Although the forecast calls for generally calm weather in Normal this week, a “tornado” is expected to rip through the Circus Room of the Bone Student Center Wednesday, September 27, and teams of students will be tasked with solving puzzles to stay safe.

More than 100 students are registered to participate in Escape the Nest, an emergency-preparedness-themed pop-up escape room created by 20 students from Assistant Professor Simone Downie’s Games and Society class in collaboration with Illinois State University Emergency Management.

Teams of five or six will compete for prizes while learning about preparing for—and surviving—a natural disaster. Students can register online to participate in Escape the Nest, which takes place Wednesday from 3-9 p.m., during National Preparedness Month.

“The background of the game is that your dear Uncle Hovey, who was an eccentric emergency prepper, has passed away and left you his house,” said Teresa Chapman, the Safe Redbirds Ambassadors program manager with Emergency Management.

As participants explore their newly acquired house, set up in the Circus Room, they receive a mobile notification from the Safe Redbirds app that a tornado warning has been issued. A tornado is barreling toward Uncle Hovey’s house.

The number 2 is illuminated by a blue light on a game board.
Escape the Nest participants solve various puzzles to safely escape a simulated disaster.

“They have to solve puzzles to get down to the basement to be safe,” Chapman said. “They have to solve puzzles to get out of the basement because, of course, the basement door locks, and then they have to turn off the electricity to get out of the house.”

Teams must complete 11 puzzles to safely escape.
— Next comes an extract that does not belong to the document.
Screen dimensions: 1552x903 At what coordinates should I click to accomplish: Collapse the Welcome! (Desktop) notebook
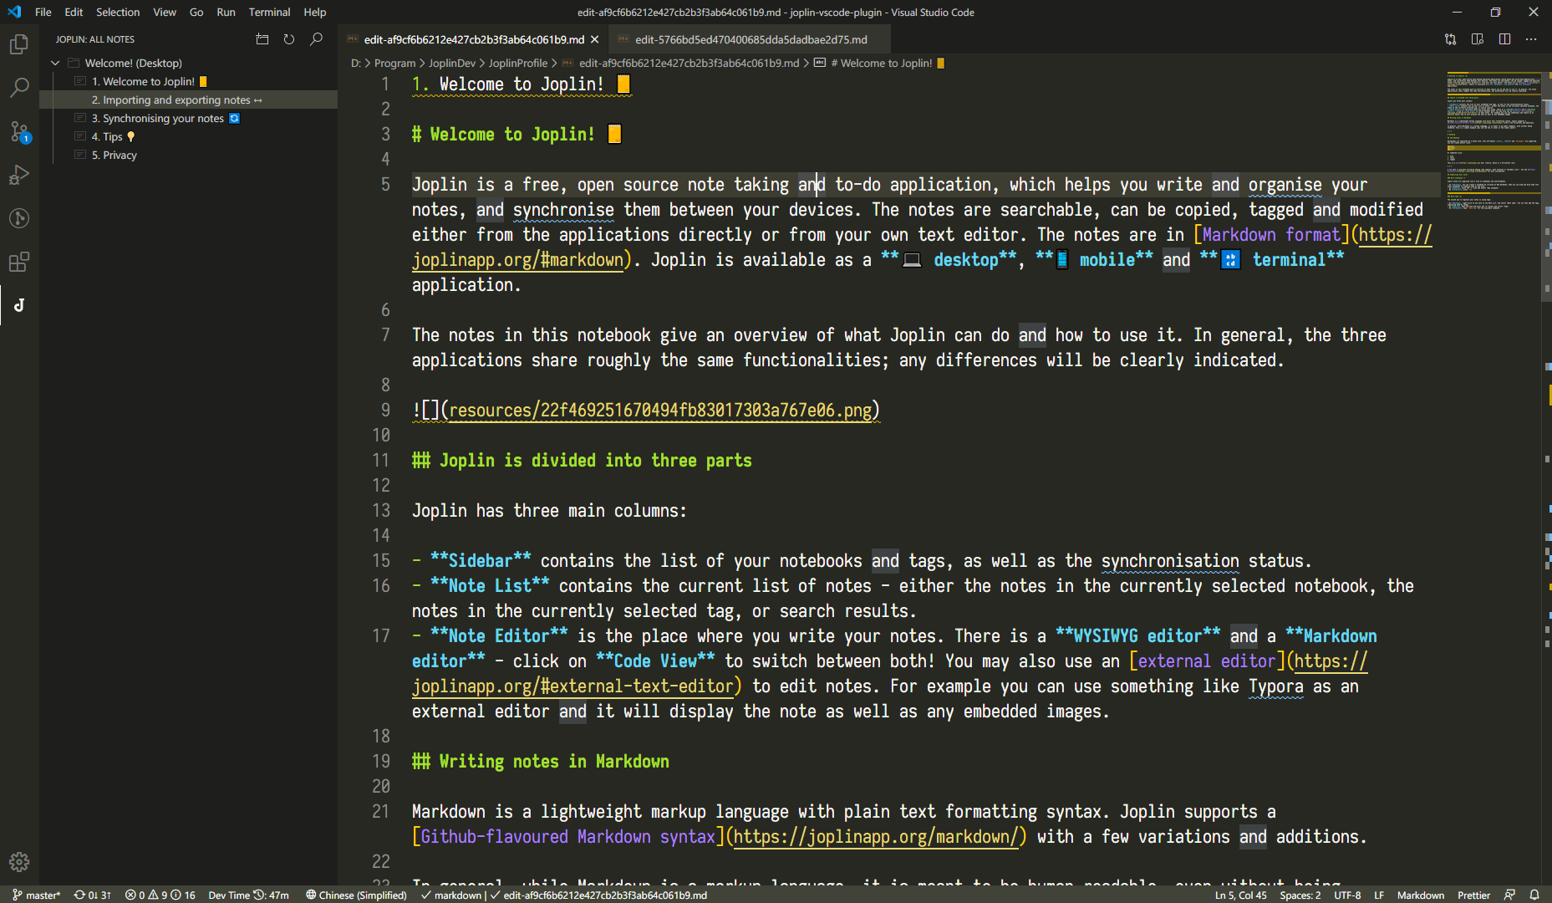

Several of the brain teasers test students’ knowledge about actions to take if they’re caught in a real disaster.

“Our goal is to have players come away with at least one thing that they learn,” said Seth Huffman, a senior game design major who helped create Escape the Nest in Downie’s class. “It was a lot of fun to make this game, and it was fun to come up with the balance of it being educational and fun. Games are powerful tools for helping people learn things.”

Chapman was searching for innovative ways to connect with students when she read about researchers in England who engaged participants in emergency preparedness through games.

“I thought, if this is where the students are, then this is where we need to be,” Chapman said. “And I think there’s something to be said about learning while you’re having fun.”

Two hands work to open a lock attached to a box.
Escape the Nest participants determine lock combinations to access resources to help them safely escape a simulated disaster.

She pitched her idea to Downie who seized the opportunity for her Creative Technologies class to create a unique, accessible game for a campus client.

“This was the perfect opportunity for my students,” Downie said. “It was all student-led. It was all their brilliant minds. They identified where learning goals belonged, and then they added rules, and we tested them out together.”

Early tests involved basic materials, including paper and cardboard. By the end of the spring semester, the class submitted a comprehensive game design document to Emergency Management.

Over the summer, Chapman and Downie were part of a committee, along with students involved in the Safe Redbirds Ambassadors program, to finalize game rules and construct large-scale props for the escape room.

“It’s been really a collaborative process,” Chapman said.

Two hands open a Zip Lock bag with bandages and bagged medicine.
Escape the Nest participants utilize first aid materials to escape a simulated disaster.

When the team needed a puzzle made of simulated broken glass, Chapman said Facilities Management staff meticulously cut pieces of unneeded plexiglass.

“I sent them a little template, and they delivered four bags of chopped up plexiglass that formed the puzzle that I needed,” Chapman said.

Huffman, who plans to pursue a career in video game design, said creating the tornado escape room from inception to delivery was an intense, but valuable experience.

“It’s the most satisfying feeling in the world,” Huffman said. “It’s what makes all of the work worth it.”

Chapman and Downie said they’re eager to see student participants work—and learn—together to “escape the nest.”

“Something that engages you and makes you participate like this is a different level of teaching,” Chapman said. “If we can have fun with the students and get them to learn a life skill and information that they may not have ever paid attention to otherwise, then it’s a win.”